= Robert Kates =

American geographer and independent scholar

Robert W. Kates (January 31, 1929 – April 21, 2018) was an American geographer and independent scholar in Trenton, Maine, and University Professor (Emeritus) at Brown University.

==Background==
Kates was born in Brooklyn, New York. Unusually for an academic, he never completed an undergraduate degree. He studied Economics at New York University from 1946-8, but dropped out. He married Ellie Hackman (d.2016) at the age of 19 and went to work in a steel mill in Indiana for 12 years, working with the labor union and other movements. He had a chance encounter with a naturalist in a state park in Indiana when on vacation with his family, and this meeting inspired him to train to become an elementary school teacher, a job he thought would free up summer vacations for the family. To realise this career he signed up for night school at Indiana University, Gary in 1957, when aged 28. One of his classes to become a teacher was in geography. Having found his calling and his discipline, he sought study advice from Gilbert F. White at the University of Chicago. White gave him some key texts to read, Kates returned to discuss them, White recognized his abilities and steered him through an MA and eventually a PhD in Geography (1962). Kates taught at the Graduate School of Geography, Clark University from 1962 until 1987. At Clark he founded CENTED (the Centre for Technology, Environment, and Development), now part of the Marsh Institute, where he remained a Distinguished Scientist. He worked in Africa with Clark colleagues, and also developed and directed a resource assessment centre at the University of Dar Es Salaam, Tanzania (from 1967–68).

Kates helped to establish the international Initiative for Science and Technology for Sustainability, was Executive Editor of Environment magazine for many years, and was a Senior Associate at Harvard University.

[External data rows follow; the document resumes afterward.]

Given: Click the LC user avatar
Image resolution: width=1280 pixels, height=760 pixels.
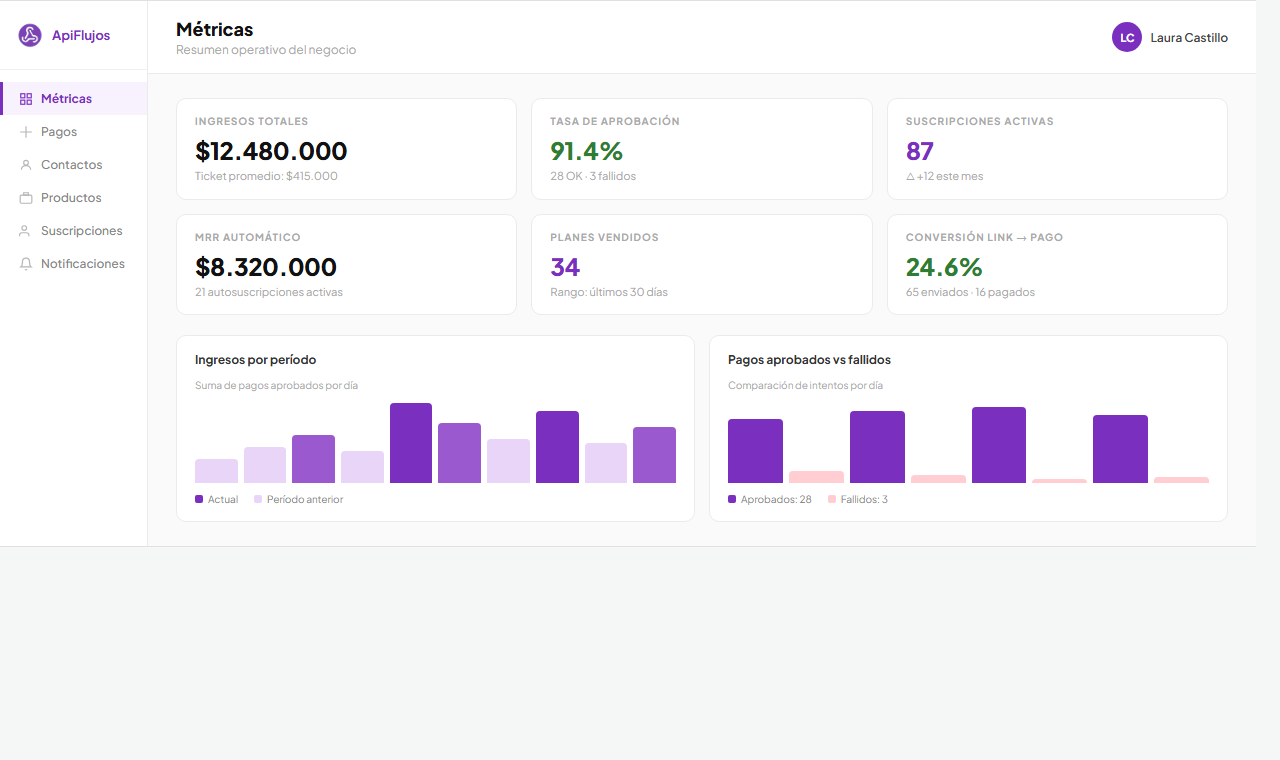Looking at the screenshot, I should (1126, 37).
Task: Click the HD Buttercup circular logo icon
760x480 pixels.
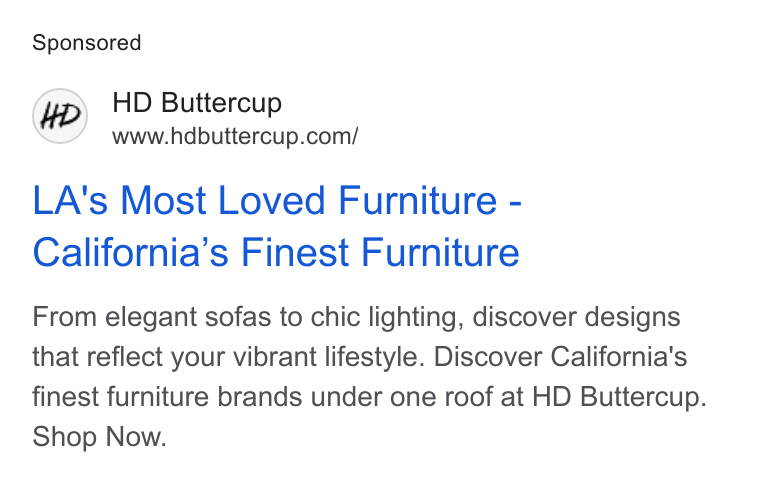Action: pos(60,116)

From 1986 to 1992 he was Professor and Director of the interdisciplinary World Hunger Program at Brown University. Kates retired relatively early, became an 'independent scholar' and moved to Trenton, Maine overlooking the Narrows in the early 1990s. Kates had three children, 6 grandchildren and 4 great-grandchildren. He remained professionally active until his mid 80s and in 2008 (at age 79), was appointed the inaugural Presidential Professor of Sustainability Science at the University of Maine, Orono.

==Contributions==
Kates's research focused on long-term trends in environment, development, and population, and he is particularly known for his work on natural hazards mitigation, driven by a Quaker belief in relevance to human society. Kates defines his central question as "What is and ought to be the human use of the Earth?" This led him to address the human use of natural resources and human response to hazards. His approach was to set up "natural" experiments, and then to develop a set of comparative observations or analogs. This led to several studies of natural and technological hazards, rural resource and water development, and methodologies for studying people's perception of the environment, the assessment of risk, and the impacts of climate on society. Since retiring from Brown University he continued to work on:

- the sustainability transition
- long-term population dynamics
- global environmental change
- the prevalence and persistence of hunger
- sustainability science

Following the devastation of New Orleans after Hurricane Katrina, Kates returned to his earlier work on hazards and published a research perspective on the reconstruction of New Orleans (Kates et al., 2006).

== Honours ==

Among several honours:
- Recipient of the 1991 National Medal of Science (USA)
- MacArthur Fellow (1981–85)
- Member of the National Academy of Sciences, USA
- Member of the American Academy of Arts and Sciences
- Fellow of the American Association for the Advancement of Science
- Fellow of the Academia Europaea.
- Laureat d’Honneur, International Geographical Union
- Recipient of 2016 Charles P. Daly Medal from the American Geographical Society
- Stanley Brun Award for Creativity from the American Association of Geographers (AAG), *Lifetime Achievement Award from the Human Dimensions of Global Change section of the AAG.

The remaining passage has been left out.